* Written task *
In the listing below, swap every "coordinates" for "position" and write the listing out again with nothing else changed. Leave the pictures out.

+++++

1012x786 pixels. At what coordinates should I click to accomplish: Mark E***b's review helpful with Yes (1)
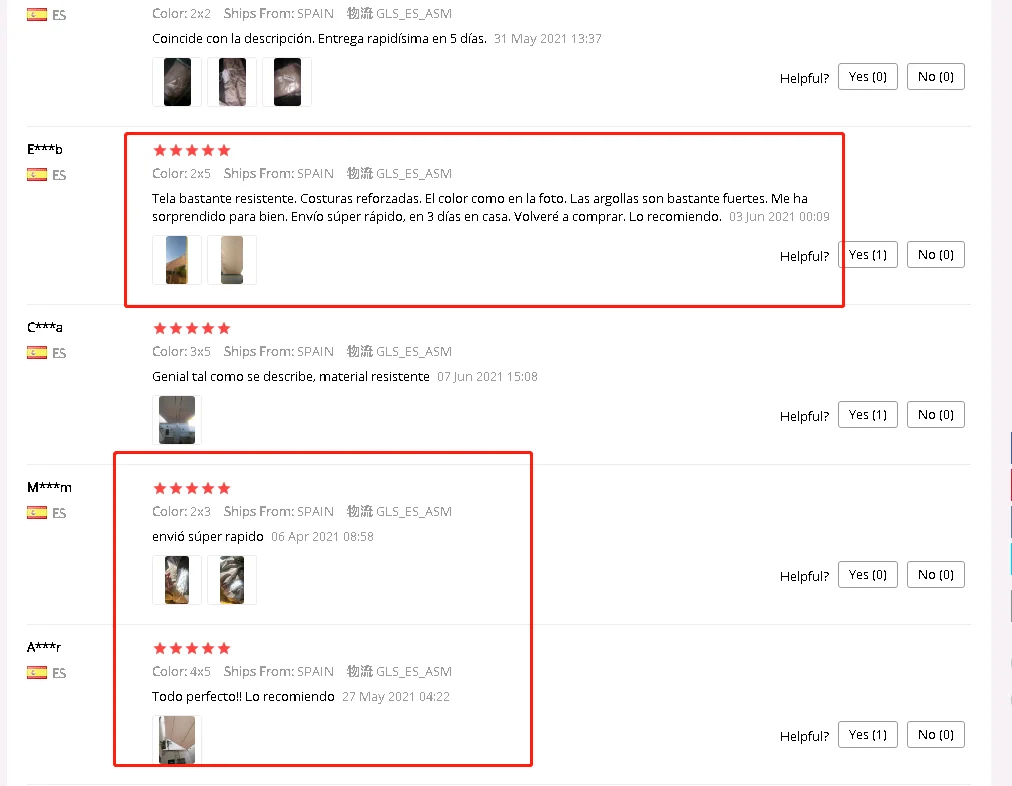867,254
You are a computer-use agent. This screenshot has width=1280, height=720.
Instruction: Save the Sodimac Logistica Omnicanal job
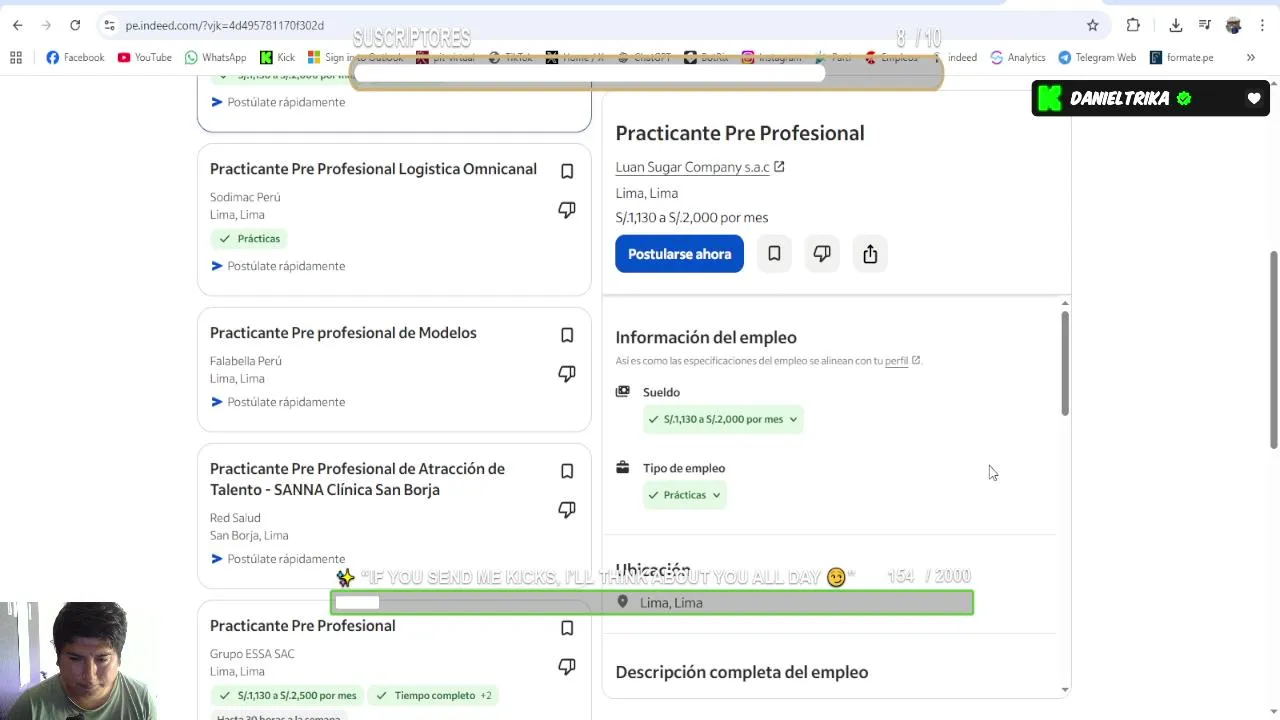click(x=567, y=171)
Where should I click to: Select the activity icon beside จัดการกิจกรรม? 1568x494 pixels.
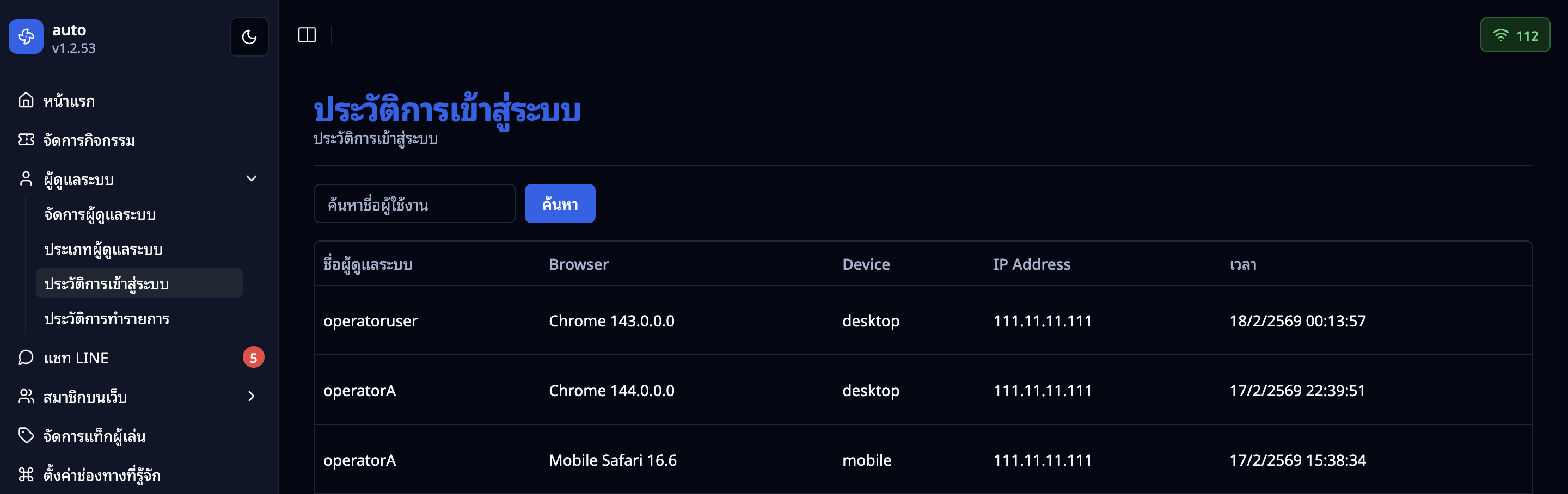coord(25,140)
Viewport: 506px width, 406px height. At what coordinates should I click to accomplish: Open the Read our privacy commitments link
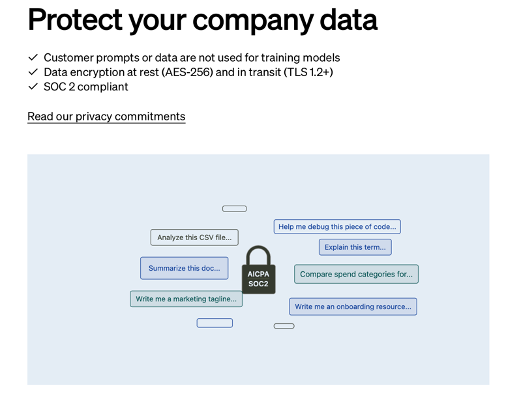pos(106,117)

+++++

* Answer below *
1012x786 pixels. At what position should I click to accomplish: Mark E***b's review helpful with Yes (1)
867,254
You are a computer-use agent. This screenshot has width=1280, height=720.
Instruction: Save the Sodimac Logistica Omnicanal job
click(x=567, y=171)
Where should I click to: Select the activity icon beside จัดการกิจกรรม? 1568x494 pixels.
coord(25,140)
Viewport: 506px width, 406px height. At what position should I click to accomplish: Open the Read our privacy commitments link
pos(106,117)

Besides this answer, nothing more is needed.